§ **What you have to do**
Continue the piece on Musk's OpenAI lawsuit and the race to build AI, starting right after its last sentence.
Start of Passage
Any which way, and although I'm not certain that Sam Altman deserves all of the blame, Musk's suit should be stamped Humanity vs. OpenAI, Microsoft, US Gov. et al.
The next step in our evolution that this singularity entails isn't one that should be rushed into in isolation, and certainly not within a global atmosphere that's teetering on the brink of a full-scale war.
You can bet that war efforts are what's feeding the true motivation to fund such hubris, by-passing all that shouldn't despite Altman's claims that safeguards are being carefully implemented. If for war, machines will learn how to best kill. Can we really contain that past that point?
Previously discussed but here it is again: the 2023 756-page "Final Report" by the National Security Commission on Artificial Intelligence, which is chaired by Eric Schmidt, of Google fame.
• • •
There's a data problem. What's needed to train the system "doesn't exist". Synthetic data is what all are finding themselves having to rely on.
End of Passage
Start of Stored data
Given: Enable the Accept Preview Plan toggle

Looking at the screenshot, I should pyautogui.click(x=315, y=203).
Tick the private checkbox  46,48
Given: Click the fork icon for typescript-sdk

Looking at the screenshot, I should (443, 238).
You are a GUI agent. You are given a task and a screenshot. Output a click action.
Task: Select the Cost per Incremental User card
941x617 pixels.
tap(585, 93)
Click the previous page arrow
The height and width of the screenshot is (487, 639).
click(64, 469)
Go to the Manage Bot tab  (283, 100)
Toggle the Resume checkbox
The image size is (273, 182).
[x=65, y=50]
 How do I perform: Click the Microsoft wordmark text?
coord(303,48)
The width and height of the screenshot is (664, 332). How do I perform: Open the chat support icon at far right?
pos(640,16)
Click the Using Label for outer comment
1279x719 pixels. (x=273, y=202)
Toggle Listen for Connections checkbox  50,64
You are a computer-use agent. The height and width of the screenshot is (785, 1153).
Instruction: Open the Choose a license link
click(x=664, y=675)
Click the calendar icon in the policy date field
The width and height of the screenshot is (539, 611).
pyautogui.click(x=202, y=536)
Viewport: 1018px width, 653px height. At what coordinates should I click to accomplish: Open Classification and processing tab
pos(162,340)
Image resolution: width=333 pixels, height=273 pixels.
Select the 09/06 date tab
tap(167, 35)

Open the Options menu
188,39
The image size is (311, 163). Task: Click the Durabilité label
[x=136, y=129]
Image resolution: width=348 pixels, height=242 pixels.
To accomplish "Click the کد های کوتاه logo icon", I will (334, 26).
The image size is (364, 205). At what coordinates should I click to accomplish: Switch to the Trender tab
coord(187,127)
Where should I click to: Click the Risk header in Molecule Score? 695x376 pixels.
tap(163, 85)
End of Stored data
§ **Response to this task**
I'm still unsure what could be, realistically, the potential ramifications of that.
• • •
Gemini 1.5 Pro not only solved the needle-in-a-haystack test, it achieved 99.7% recall pushed to 10 million tokens within a context window of up to 1 million.
Beats the pants off of humans. Socks and undies, too.
I'm not sure how OpenAI's Q fares in comparison, but the Q system architecture is, apparently, the key that accelerated matters.
In medical spheres is where humans are quickly becoming embarrassments to the field.
• • •
A 4-Feb-2024 Wall Street Journal opinion piece by Andy Kessler called "Power Corrupts, Absolutely" clearly established just how ridiculously-obsessive and deluded by a belief in free-market magic that a segment of right-wing libertarians manage to be.
Kessler begins with:
...OpenAI CEO Sam Altman suggested that a “global regulatory body” was needed to monitor artificial intelligence. This is a colossally dumb idea. But Mr. Gates doubled down: “If the key is to stop the entire world from doing something dangerous, you’d almost want global government.” Wait, global what? ... In fact, of his 2023 world tour meeting heads of state, Mr. Altman noted, “there was almost universal support for it.” Well of course there was. Demand for power is insatiable. (Microsoft is a major investor in OpenAI.)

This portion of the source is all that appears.